Buluşacağımız zaman, içim içime sığmıyor, her şey birbirine karıştırıyor, elim ayağıma dolaşıyor, sınırsız bir arzunun içinde dönüp duruyordum. Ne olduğunu adlandıramadığım için nineme yalvarıyordum, ne olur başıma gelen bu şeyi anlamama yardım et, neden kalbimde hep ateş varmış gibi hissediyorum. Ninem, söylediklerime ve yaptıklarıma kimi zaman altan alta gülüyordu. Gerçi bunu sezdirmeden yapıyordu ama ben, yüzünün değişen renginden anlıyordum. “Senin saflığın ve içtenliğin bütün duvarları yıkar, yıkar yıkmasına da…” der, sonunu getirmezdi.
Kalbimin sıcaklığı, bedenimde dolaşıyordu. Her şeyi bir anda istiyor, içimdeki ve dışımdaki bütün sınırlardan su gibi taşıyordum. Duygularımı, derimin gözeneklerinde hissediyordum. Benim bedenime benzemeyen bir başka bedenin varlığının hissiydi bu. Bu başkalık, beni teslim alıyor, sarıyor, sarsıyor, kucaklıyordu. İstasyon başkalaşıyor, grisi kayboluyor, apayrı bir renge bürünüyordu. Leyleklerin yuvalarına süzülüşü, lokomotifin sesi, serçelerin cıvıltıları, söğütün yaprakları, gökyüzüne doğru çıkan dumanın rengi bile değişiyordu; kül rengi duman, alı al, moru mor oluyordu. Kalbimde, çok derinlerde saklanmış duygular kıpırdıyor, canlanıyor, birisinin onları bulup kendi kalbine akıtmasını bekliyorlardı.
Eve döndüğümde ninem uyumuştu, her zamankinden biraz daha geç dönmüştüm. Beklemekten yorulmuş olmalı, aynı odada uyuyorduk, kınalı saçlarını koklayıp, yanağından öpüp uyudum.
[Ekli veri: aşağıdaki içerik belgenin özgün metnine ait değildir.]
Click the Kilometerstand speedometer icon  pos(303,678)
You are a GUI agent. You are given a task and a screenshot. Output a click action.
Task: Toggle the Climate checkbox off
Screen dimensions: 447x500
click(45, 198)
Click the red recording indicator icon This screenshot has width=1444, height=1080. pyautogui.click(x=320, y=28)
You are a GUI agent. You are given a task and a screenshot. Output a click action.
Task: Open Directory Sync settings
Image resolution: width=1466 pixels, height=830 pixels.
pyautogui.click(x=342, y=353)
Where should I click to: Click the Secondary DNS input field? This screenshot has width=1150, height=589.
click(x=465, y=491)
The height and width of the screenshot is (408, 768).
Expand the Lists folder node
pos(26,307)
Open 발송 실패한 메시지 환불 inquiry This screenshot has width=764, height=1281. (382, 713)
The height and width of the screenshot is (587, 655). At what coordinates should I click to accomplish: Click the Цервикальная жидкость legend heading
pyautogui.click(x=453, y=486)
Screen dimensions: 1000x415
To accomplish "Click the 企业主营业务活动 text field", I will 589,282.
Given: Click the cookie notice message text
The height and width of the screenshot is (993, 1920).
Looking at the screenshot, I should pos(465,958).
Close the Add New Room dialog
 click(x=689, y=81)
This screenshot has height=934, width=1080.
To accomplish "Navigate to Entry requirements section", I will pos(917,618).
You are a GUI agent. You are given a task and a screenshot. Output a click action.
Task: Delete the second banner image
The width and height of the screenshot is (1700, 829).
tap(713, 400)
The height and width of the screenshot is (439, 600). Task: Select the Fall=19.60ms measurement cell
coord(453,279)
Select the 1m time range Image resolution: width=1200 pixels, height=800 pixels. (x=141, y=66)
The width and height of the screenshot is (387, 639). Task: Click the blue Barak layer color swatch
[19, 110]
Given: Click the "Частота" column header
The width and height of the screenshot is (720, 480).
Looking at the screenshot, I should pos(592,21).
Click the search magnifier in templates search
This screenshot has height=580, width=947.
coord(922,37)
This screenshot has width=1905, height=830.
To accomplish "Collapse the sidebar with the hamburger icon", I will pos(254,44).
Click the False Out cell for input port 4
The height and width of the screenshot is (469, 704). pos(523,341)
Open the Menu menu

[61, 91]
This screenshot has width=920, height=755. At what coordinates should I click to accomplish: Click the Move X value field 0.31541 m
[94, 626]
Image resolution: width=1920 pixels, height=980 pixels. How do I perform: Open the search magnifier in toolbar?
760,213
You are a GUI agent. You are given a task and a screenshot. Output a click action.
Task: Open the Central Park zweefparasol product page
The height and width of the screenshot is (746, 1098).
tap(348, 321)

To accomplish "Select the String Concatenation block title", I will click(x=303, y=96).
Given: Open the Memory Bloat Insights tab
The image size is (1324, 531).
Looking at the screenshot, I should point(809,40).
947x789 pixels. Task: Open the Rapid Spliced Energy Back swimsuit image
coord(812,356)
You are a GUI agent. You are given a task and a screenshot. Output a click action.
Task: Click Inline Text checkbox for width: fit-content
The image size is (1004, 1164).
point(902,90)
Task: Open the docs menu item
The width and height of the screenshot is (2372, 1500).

Sabah uyandığımda hâlâ uyuyordu, daima erkenden kalkardı, nedense bu sabah uyanmamıştı. Yatağına eğilip başımı göğsüne koydum, kalk artık, geç oldu, hem sana neler anlatacağım neler… uyanmadı. Geriye çekilip yüzüne baktım, yüzü bembeyazdı. Koluna dokundum, nineciğim haydi kalk, sana süt ısıtayım, yumurta da haşlarım, haydi… Kıpırdamadı. Yüzüne soğuk su sürdüm. Nefesim kesilinceye değin bağırdım, tepki vermedi. Öylece uyuyordu; bir daha da uyanmadı; ölümün, bir daha uyanmamak olduğunu ninem uyanmayınca öğrendim. Ölümün nereden geldiğini bilmesem de o, her şeyin içinde ve dışında geziniyordu. Beynimin içinde gezindiği gibi Mırmır’ın tüylerinde de geziniyordu. Mırmır kucağımda üç gün boyunca avluda oturdum. Konuşmadım, ağlamadım, uyumadım, öylece oturup, toprağa baktım; Mırmır da baktı. Dördüncü gün istasyona gittim, ne kamp vardı, ne o, ne askerler, ne komutan; deli gibi koşmaya başladım, binanın taş merdivenlerini ikişer ikişer atlayarak, içeri daldım, önüme çıkan çocuk, genç, kadın, erkek demeden, herkese sordum, kiminin kolundan tutum, kiminin önüne geçtim, kiminin yanında yürüdüm, insanlar yüzüme garip garip bakıyordu, yaşlı kadınlar, vah zavallı yavrucak, vah vah diyordu. Nereye gittiler diye bağırıyordum, istasyon şefi gelip beni yerden kaldırdı, su içirdi, bileklerime boynuma kolonya sürdü: “Sakin sakin anlat bakalım, kim nereye gitti?..” “askerler, kamp, o… nereye gitti?.. ” “Yavrum, ne askeri, ne kampı?.. Şimdi sen çok üzgünsün, ninen… ” “Doğruyu söyleyin, yalvarırım nereye gittiler, daha üç gün önce buradaydılar. ”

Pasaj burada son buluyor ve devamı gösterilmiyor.